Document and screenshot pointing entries
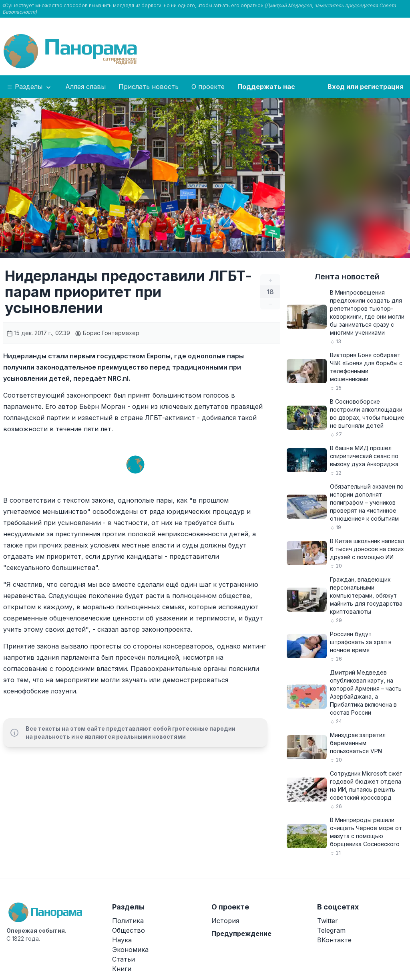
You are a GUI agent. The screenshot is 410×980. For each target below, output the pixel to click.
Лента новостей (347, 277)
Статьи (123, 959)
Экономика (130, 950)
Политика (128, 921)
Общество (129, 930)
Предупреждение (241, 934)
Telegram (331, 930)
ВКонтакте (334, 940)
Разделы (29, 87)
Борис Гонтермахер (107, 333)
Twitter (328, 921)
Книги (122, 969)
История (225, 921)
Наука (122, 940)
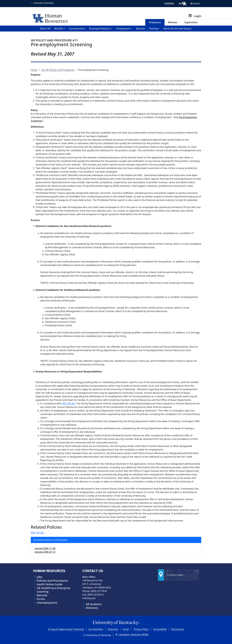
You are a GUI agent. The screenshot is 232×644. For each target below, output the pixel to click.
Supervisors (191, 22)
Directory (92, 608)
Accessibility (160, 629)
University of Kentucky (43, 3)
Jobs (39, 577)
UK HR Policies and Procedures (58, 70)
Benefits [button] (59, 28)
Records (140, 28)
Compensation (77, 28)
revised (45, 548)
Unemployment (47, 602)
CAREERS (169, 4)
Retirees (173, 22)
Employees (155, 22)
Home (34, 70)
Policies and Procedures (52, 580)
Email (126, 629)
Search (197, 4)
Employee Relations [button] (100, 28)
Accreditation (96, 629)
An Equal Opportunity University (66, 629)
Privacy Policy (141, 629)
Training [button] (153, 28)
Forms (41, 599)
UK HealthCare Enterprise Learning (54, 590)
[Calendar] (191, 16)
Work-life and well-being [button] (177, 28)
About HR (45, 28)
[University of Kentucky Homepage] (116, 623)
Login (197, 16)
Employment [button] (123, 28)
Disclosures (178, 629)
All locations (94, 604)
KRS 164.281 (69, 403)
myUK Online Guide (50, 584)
* * *
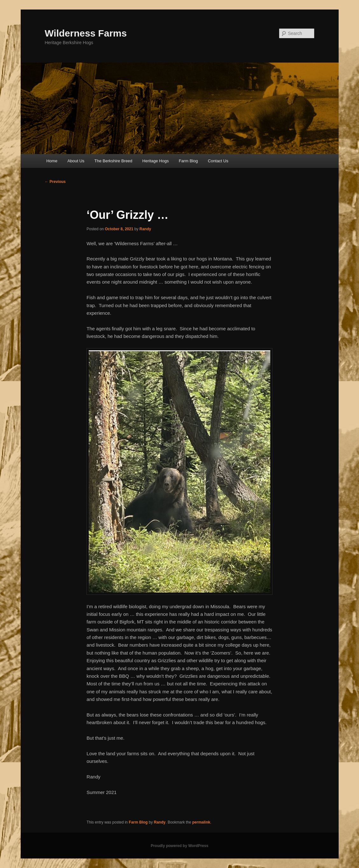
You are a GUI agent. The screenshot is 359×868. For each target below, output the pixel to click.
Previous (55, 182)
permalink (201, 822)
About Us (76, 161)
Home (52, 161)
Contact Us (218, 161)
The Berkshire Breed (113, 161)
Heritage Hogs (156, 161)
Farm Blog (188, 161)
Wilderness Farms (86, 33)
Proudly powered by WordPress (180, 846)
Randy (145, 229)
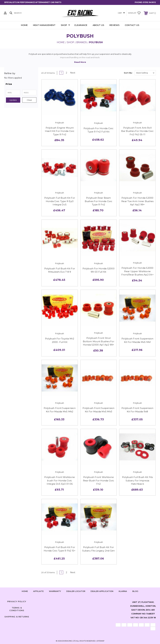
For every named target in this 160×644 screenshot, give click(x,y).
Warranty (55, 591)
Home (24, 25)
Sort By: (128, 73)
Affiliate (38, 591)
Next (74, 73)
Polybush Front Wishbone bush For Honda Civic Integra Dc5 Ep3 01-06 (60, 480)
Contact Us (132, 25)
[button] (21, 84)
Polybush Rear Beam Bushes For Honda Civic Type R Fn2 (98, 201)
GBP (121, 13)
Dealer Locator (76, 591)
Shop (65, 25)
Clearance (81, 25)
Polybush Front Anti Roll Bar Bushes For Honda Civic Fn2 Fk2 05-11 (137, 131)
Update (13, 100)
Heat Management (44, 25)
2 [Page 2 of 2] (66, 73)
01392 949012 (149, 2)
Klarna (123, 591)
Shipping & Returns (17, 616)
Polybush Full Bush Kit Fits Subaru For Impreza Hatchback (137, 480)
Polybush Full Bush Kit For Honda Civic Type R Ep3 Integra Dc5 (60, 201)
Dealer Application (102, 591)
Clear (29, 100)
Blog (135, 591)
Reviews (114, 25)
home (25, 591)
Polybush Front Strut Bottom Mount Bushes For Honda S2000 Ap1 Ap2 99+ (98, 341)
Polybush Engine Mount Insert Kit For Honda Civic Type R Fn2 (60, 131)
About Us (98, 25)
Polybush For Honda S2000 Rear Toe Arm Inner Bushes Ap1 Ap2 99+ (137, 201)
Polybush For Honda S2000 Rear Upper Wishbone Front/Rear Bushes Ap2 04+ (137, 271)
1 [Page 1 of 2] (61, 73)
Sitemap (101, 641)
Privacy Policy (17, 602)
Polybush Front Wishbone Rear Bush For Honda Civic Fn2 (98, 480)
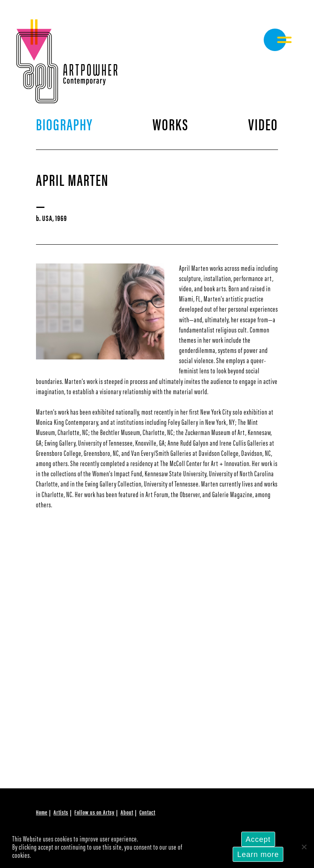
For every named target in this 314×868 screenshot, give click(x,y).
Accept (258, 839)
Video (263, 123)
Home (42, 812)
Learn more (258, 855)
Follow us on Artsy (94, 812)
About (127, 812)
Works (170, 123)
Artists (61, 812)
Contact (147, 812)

TASK
Print the lines of the entries above from the line holding "Accessibility (160, 629)" to the line holding "Employees (155, 22)", both included, copied exactly.

WRITTEN RESPONSE
Accessibility (160, 629)
University of Kentucky (43, 3)
Jobs (39, 577)
UK HR Policies and Procedures (58, 70)
Benefits [button] (59, 28)
Records (140, 28)
Compensation (77, 28)
revised (45, 548)
Unemployment (47, 602)
CAREERS (169, 4)
Retirees (173, 22)
Employees (155, 22)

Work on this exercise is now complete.